# What to produce
Of the material below, the lines to be retyped are those from the line containing "My Hot Take on Ashwaghanda (589, 2135)" through the line containing "Health (159, 529)", inclusive; reproduce them exactly.

=== Begin Enclosure ===

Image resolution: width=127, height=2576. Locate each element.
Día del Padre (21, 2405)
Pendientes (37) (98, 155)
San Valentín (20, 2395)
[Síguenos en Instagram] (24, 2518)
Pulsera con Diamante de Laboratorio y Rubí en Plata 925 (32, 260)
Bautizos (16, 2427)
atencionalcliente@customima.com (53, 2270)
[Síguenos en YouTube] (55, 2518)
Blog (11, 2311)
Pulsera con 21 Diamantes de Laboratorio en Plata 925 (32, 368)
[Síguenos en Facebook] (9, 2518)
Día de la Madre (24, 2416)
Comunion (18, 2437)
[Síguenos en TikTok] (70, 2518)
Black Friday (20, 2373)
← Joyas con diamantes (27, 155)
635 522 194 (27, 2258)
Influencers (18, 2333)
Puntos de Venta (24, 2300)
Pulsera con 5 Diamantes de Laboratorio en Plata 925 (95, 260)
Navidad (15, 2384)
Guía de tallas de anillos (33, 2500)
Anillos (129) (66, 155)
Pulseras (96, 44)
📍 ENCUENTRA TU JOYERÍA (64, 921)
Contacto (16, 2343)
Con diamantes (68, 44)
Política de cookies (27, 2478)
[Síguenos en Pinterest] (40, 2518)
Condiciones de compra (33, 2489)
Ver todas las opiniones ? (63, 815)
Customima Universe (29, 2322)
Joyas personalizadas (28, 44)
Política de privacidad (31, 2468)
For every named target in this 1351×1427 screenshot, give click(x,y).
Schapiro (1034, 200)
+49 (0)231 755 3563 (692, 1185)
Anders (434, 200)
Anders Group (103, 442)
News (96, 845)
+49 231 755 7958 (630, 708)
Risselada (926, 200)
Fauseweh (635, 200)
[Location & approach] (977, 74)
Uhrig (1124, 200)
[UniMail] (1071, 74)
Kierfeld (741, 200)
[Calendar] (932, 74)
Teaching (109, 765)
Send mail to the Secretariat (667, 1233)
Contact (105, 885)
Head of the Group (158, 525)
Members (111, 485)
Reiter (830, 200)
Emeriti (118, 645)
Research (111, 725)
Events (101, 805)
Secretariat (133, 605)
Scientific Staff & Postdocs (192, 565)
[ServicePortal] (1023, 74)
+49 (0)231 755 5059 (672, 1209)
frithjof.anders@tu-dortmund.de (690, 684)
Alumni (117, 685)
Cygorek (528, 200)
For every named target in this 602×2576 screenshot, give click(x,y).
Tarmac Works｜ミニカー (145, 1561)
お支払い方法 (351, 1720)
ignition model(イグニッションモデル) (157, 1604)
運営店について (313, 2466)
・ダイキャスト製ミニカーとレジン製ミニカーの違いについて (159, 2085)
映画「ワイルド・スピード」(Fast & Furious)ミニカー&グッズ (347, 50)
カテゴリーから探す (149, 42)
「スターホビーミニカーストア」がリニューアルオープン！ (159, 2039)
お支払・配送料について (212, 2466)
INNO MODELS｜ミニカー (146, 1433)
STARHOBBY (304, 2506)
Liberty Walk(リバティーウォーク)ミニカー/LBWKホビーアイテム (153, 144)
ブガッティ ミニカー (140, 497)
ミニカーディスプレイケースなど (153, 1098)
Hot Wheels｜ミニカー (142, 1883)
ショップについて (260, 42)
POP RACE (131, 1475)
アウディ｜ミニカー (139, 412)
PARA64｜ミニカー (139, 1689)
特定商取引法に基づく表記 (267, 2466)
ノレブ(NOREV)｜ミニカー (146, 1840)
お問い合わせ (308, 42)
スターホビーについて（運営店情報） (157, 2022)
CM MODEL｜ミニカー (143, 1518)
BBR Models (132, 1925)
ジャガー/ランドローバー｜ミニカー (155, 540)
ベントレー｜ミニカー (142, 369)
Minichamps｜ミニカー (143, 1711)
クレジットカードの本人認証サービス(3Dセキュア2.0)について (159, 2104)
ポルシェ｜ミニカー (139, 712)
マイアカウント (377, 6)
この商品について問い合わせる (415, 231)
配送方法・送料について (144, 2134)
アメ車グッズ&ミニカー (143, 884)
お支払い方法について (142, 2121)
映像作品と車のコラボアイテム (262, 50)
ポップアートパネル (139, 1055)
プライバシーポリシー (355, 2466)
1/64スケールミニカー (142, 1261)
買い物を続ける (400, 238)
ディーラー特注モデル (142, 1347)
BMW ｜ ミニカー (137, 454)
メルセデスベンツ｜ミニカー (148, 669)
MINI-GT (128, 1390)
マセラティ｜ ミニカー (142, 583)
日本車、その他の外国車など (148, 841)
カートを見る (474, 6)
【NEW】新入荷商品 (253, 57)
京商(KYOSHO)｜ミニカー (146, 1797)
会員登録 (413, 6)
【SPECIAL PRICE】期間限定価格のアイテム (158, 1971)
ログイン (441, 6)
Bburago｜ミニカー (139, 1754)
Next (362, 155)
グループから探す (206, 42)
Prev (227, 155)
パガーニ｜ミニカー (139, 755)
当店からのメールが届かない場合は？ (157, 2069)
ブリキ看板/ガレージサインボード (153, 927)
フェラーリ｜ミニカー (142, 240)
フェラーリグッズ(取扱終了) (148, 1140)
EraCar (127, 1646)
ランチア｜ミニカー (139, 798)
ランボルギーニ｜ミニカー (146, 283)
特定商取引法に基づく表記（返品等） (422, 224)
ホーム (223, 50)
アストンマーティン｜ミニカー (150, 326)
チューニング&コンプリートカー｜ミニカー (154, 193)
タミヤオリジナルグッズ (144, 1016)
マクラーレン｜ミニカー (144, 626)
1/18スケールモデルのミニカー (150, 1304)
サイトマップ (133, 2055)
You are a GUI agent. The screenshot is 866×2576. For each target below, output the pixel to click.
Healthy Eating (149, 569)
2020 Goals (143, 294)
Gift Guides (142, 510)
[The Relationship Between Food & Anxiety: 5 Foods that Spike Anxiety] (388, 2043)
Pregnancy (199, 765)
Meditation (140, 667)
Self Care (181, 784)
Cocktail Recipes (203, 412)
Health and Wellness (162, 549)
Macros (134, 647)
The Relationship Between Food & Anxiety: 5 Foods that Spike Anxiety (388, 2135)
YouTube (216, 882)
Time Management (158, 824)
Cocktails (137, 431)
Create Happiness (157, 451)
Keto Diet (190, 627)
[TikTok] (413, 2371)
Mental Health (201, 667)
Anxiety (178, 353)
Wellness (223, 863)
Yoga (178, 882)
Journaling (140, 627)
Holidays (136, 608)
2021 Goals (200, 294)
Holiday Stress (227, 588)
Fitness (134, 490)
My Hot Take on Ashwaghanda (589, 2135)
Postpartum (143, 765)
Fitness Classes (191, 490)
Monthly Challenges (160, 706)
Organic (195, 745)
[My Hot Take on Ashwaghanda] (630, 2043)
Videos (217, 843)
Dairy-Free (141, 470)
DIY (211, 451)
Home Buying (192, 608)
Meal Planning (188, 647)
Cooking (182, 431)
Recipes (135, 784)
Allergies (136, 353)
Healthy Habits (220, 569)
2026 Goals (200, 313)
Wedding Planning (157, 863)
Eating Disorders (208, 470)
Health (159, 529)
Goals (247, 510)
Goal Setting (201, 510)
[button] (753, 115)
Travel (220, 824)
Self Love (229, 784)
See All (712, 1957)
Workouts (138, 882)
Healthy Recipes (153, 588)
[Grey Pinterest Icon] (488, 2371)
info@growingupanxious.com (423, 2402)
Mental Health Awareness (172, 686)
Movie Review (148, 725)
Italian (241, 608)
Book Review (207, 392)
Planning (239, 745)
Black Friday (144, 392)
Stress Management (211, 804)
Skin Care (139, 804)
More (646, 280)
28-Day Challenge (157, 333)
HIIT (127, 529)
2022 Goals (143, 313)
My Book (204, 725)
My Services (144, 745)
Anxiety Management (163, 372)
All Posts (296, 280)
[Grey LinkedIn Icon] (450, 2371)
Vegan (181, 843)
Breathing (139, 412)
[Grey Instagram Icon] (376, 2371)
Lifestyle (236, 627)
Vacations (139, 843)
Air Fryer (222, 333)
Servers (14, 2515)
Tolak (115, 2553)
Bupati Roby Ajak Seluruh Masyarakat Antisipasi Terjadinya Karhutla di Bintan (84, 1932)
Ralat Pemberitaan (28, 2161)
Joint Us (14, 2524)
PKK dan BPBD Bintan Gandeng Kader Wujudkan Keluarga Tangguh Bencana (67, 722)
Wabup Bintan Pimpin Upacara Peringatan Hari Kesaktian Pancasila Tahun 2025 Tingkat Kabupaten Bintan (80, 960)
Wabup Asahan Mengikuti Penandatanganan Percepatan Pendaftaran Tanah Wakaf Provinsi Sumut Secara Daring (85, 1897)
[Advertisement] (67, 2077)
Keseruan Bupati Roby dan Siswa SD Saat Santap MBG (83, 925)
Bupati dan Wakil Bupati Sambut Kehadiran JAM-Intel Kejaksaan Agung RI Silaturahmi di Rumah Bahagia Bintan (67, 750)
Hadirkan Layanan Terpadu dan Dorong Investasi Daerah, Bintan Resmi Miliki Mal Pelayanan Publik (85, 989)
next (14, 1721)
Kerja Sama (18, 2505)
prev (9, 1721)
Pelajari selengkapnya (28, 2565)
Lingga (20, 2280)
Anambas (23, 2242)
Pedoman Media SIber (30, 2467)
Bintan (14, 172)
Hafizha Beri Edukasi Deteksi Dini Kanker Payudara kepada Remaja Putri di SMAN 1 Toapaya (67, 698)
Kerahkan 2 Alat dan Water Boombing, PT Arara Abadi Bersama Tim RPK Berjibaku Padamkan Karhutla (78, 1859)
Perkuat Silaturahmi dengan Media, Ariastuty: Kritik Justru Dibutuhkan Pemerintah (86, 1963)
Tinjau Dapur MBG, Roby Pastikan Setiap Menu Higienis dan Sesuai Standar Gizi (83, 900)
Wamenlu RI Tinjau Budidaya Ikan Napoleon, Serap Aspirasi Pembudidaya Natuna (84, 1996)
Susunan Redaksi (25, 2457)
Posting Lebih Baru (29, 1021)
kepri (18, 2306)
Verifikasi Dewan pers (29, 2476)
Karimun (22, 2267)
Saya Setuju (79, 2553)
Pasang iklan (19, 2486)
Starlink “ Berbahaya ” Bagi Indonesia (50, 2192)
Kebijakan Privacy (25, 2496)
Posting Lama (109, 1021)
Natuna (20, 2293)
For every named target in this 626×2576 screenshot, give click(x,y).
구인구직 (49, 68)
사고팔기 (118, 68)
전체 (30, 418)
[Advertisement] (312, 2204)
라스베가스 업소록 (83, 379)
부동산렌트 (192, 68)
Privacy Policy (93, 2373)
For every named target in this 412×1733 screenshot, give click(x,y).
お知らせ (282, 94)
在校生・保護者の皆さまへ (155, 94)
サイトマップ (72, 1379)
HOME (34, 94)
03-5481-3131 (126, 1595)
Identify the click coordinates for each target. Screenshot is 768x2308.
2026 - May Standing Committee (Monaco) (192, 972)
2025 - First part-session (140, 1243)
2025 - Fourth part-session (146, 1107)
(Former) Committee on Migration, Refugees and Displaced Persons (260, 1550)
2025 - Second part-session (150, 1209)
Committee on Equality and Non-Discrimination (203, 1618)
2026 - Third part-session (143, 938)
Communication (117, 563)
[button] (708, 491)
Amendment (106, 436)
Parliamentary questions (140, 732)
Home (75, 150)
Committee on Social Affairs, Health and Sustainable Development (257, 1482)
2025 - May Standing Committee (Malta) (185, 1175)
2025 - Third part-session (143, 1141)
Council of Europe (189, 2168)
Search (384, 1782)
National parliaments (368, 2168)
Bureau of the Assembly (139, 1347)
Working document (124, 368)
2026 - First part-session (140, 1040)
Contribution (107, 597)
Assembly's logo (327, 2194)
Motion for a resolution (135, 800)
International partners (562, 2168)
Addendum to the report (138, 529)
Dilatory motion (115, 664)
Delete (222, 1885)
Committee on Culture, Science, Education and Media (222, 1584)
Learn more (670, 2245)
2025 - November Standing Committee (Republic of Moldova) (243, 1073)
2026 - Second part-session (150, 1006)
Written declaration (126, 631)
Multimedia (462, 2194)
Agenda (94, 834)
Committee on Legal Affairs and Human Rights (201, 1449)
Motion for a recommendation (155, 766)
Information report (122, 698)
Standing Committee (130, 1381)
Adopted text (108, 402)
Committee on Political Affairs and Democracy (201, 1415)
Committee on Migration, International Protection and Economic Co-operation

=== End Enclosure ===

# Answer for this exercise
My Hot Take on Ashwaghanda (589, 2135)
Postpartum (143, 765)
Fitness Classes (191, 490)
Monthly Challenges (160, 706)
Organic (195, 745)
[My Hot Take on Ashwaghanda] (630, 2043)
Videos (217, 843)
Dairy-Free (141, 470)
DIY (211, 451)
Home Buying (192, 608)
Meal Planning (188, 647)
Cooking (182, 431)
Recipes (135, 784)
Allergies (136, 353)
Healthy Habits (220, 569)
2026 Goals (200, 313)
Wedding Planning (157, 863)
Eating Disorders (208, 470)
Health (159, 529)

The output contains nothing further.